クジロの正体が光太朗であることを、王妃に勘付かれてはならない。そのため光太朗は、リガレイアから出るときは必ず仮面を付ける事にしている。
光太朗は村に着くと、足早に村の中心まで進んだ。気付いた村民が、慌てて駆けてくる。
「クジロ様! 言ってくださればお迎えに上がりましたのに!」
「そんなの良いよ。村長に貰った設計図をリガレイアの建設係に渡した。

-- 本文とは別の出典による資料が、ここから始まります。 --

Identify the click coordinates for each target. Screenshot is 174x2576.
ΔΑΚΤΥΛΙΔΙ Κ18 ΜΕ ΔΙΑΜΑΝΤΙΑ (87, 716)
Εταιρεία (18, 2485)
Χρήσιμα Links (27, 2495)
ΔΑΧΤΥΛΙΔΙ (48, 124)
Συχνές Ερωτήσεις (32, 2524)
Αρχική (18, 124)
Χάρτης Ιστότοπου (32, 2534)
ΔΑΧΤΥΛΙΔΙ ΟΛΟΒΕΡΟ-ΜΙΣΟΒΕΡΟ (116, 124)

今日技師が来るから、橋造りを始めよう」
「……! そ、そんなに早く……! ありがとうございます! すぐに男手を集めます!!」
村民は頭を下げると、慌てて駆けていく。
ここからリガレイアへ行くには、谷を越えなければならない。そこに橋をかければ、村民はリガレイア国へ行くことが出来る。

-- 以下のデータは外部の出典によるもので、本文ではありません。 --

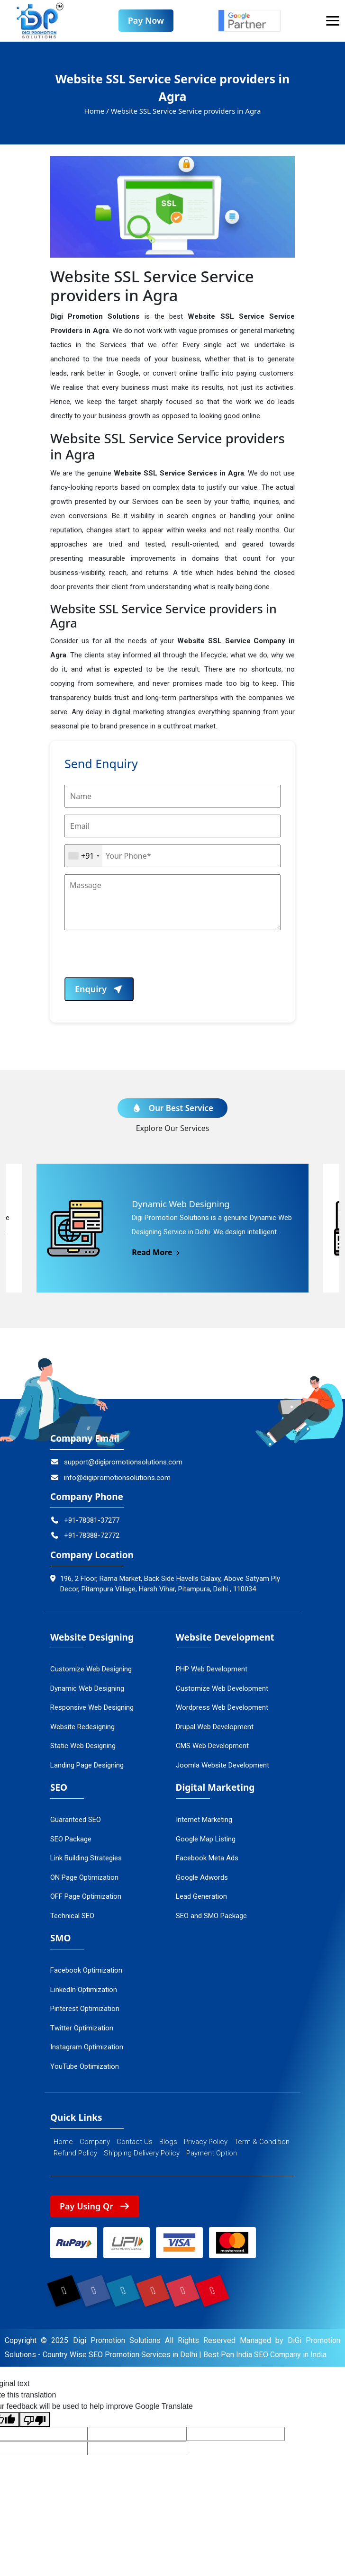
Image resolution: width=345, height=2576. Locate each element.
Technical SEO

リガレイアの国境には大きな街があるので、そこと交流すればこの貧しい村にも活路が開けるはずだ。
ザキュリオの国境の村は、貧困に喘いでいる。
リーリュイからもそれは聞いていたが、実際にその目で見ると想定以上に深刻だった。
昔は豊富だった鉱石もあまり採れなくなり、土地は痩せていて作物も作れない。若者は王都へと出稼ぎに行き、老人と女性、子供だけで村を守っていた。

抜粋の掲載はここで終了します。